Top of Task data

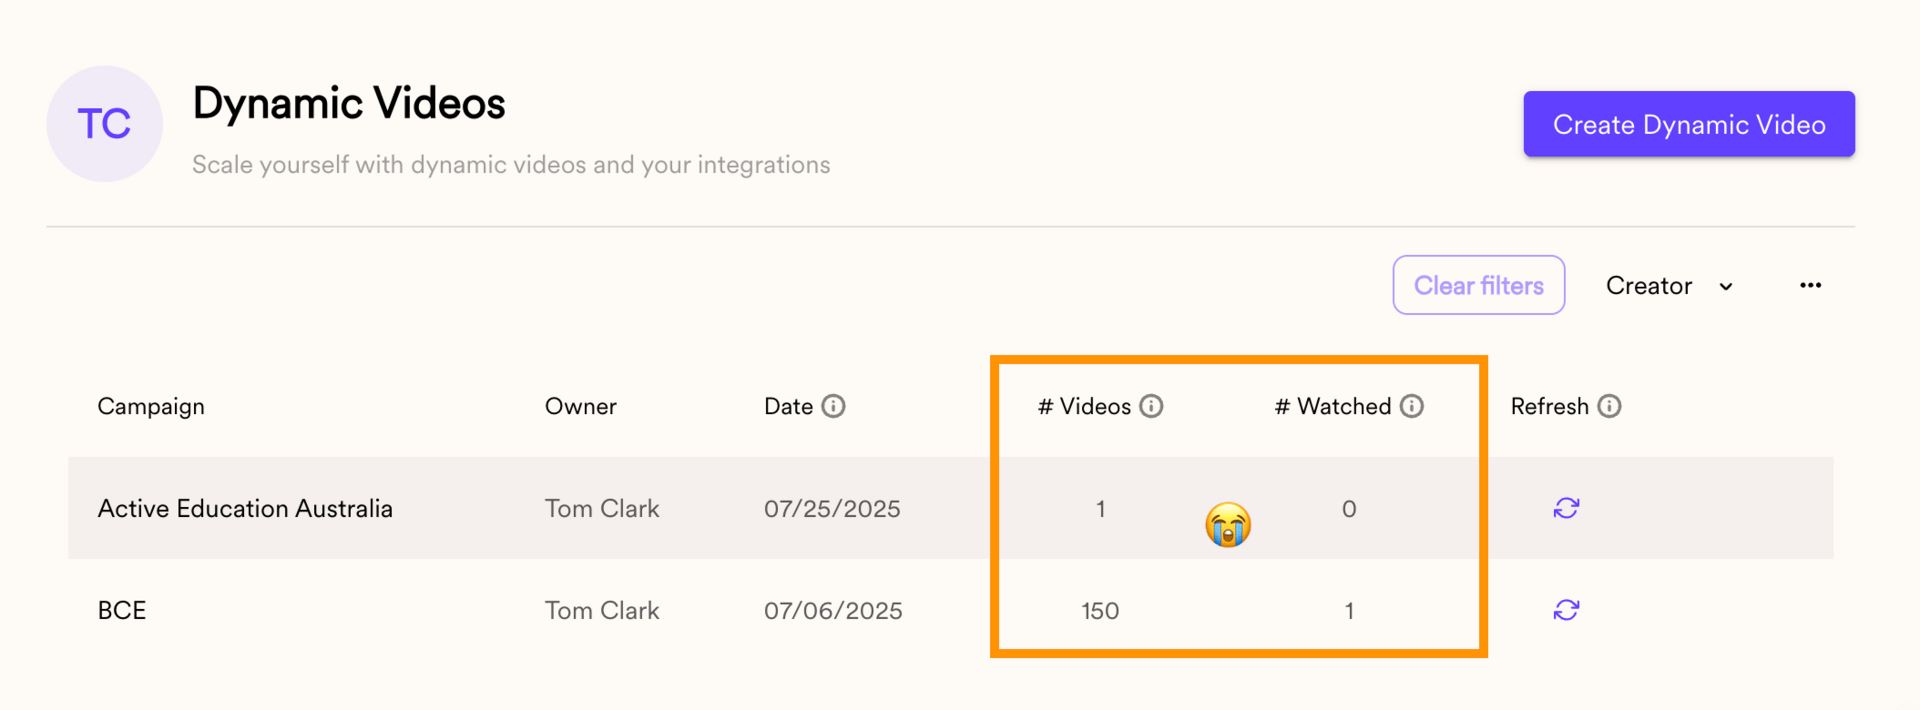
Task: Refresh the BCE campaign
Action: pyautogui.click(x=1566, y=610)
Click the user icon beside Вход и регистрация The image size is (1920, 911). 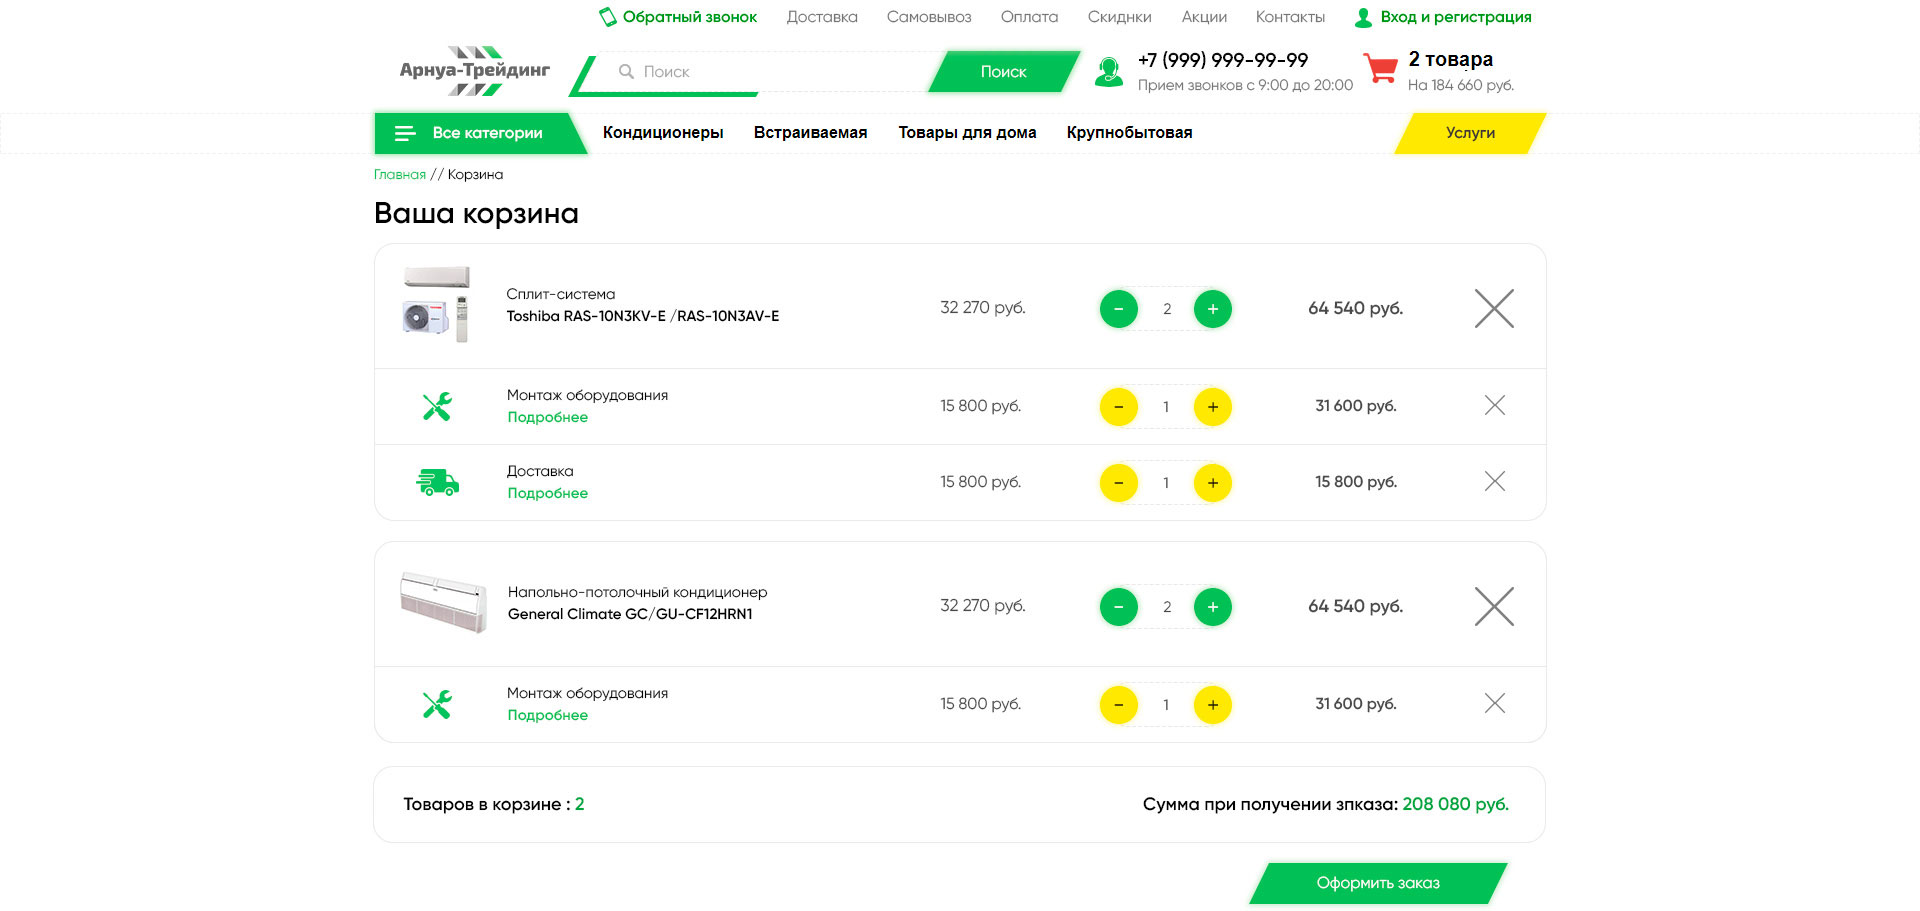[x=1363, y=18]
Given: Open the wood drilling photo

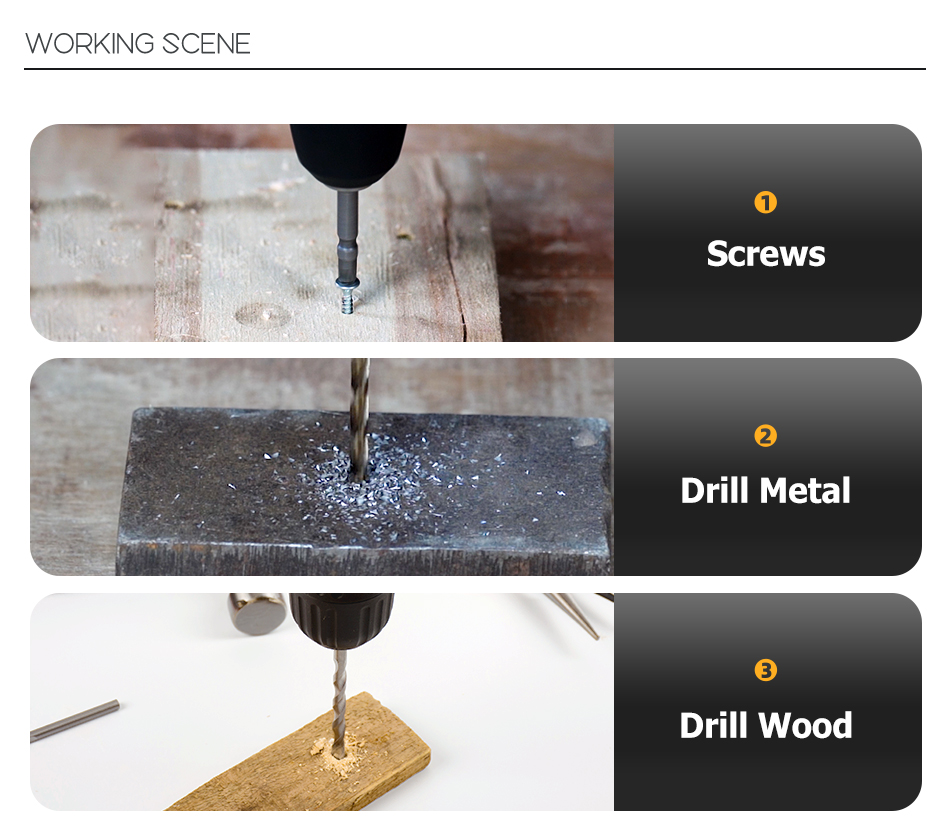Looking at the screenshot, I should pos(322,702).
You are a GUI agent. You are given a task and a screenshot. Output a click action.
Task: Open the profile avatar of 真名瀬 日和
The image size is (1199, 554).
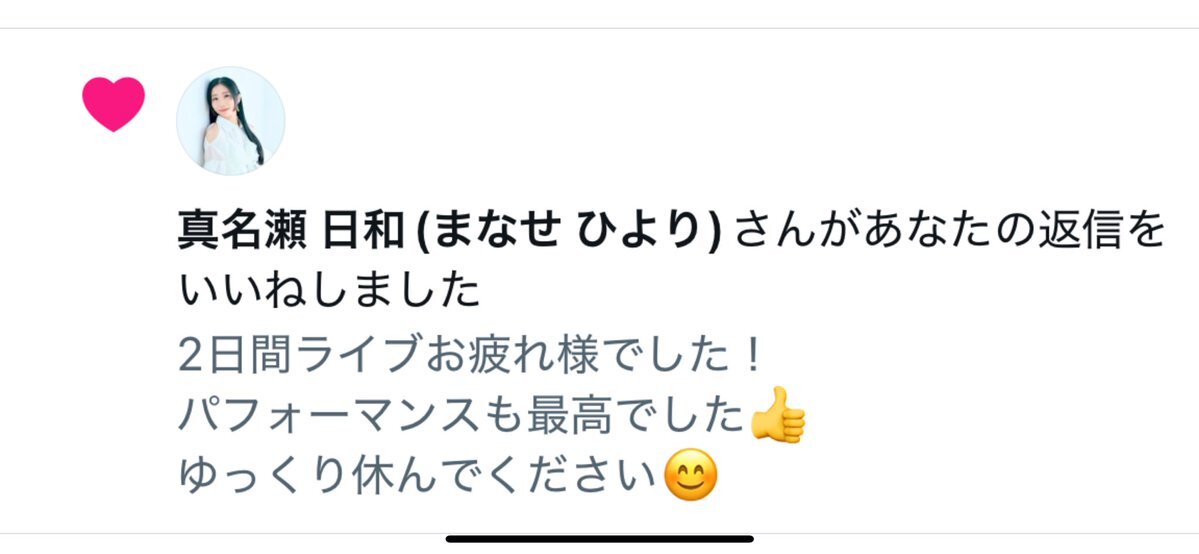point(230,121)
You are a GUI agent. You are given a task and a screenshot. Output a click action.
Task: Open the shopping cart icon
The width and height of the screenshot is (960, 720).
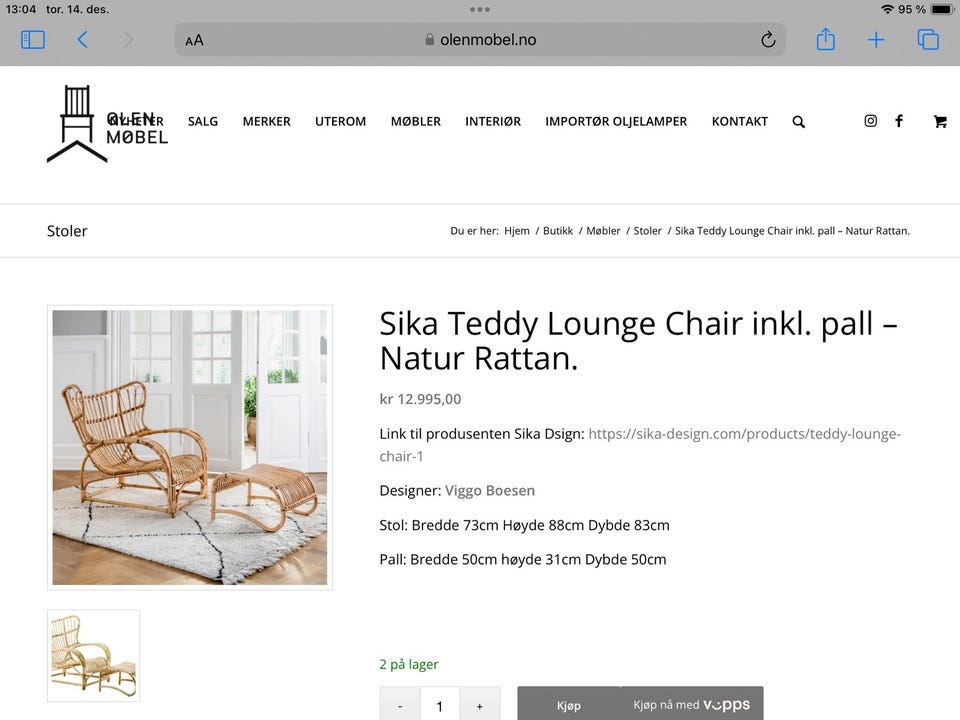click(x=940, y=121)
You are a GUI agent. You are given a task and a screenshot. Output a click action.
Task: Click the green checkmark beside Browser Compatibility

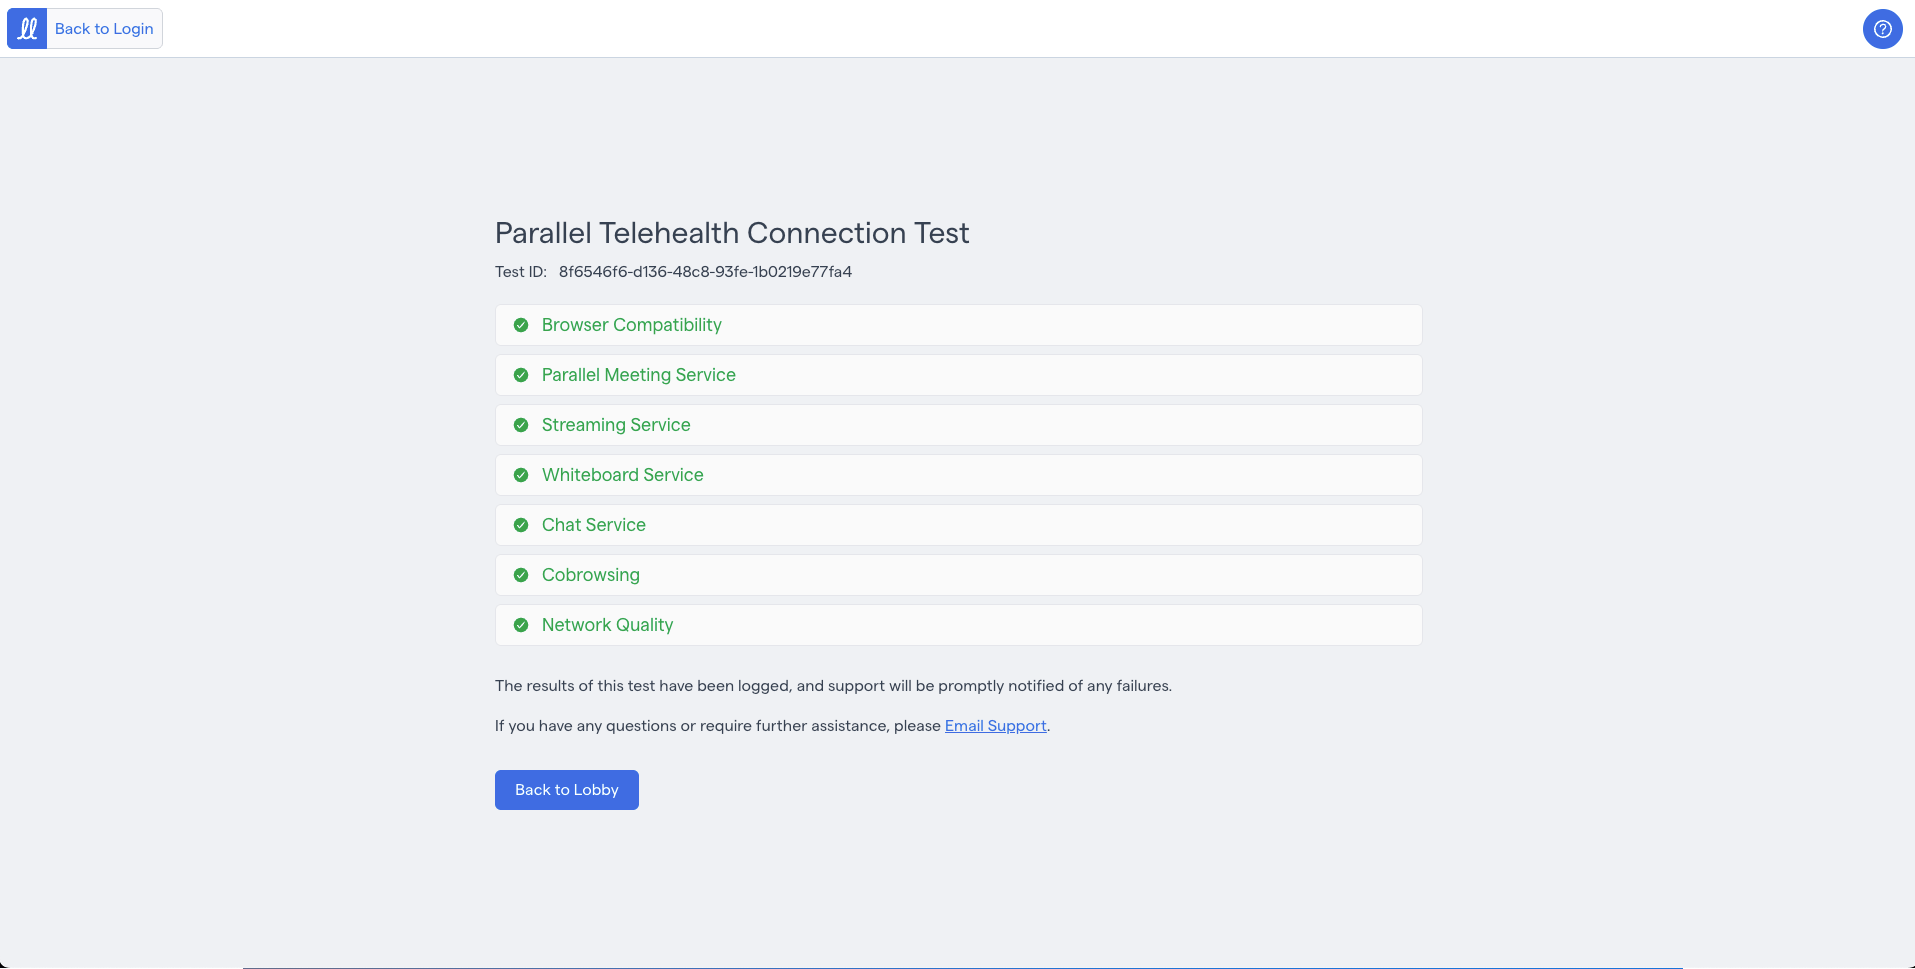pos(521,324)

Bottom of Task data

**Exercise requirements:** Pictures are not part of the copy; reproduce exactly and only the lines from the line containing "The image size is (1199, 554)." through the end of the listing.

**Written reply:**
The image size is (1199, 554).
point(230,121)
You are a GUI agent. You are given a task and a screenshot. Output a click action.
Task: Open the shopping cart icon
The width and height of the screenshot is (960, 720).
click(x=940, y=121)
You are a GUI agent. You are given a task and a screenshot. Output a click action.
Task: Click the green checkmark beside Browser Compatibility

pos(521,324)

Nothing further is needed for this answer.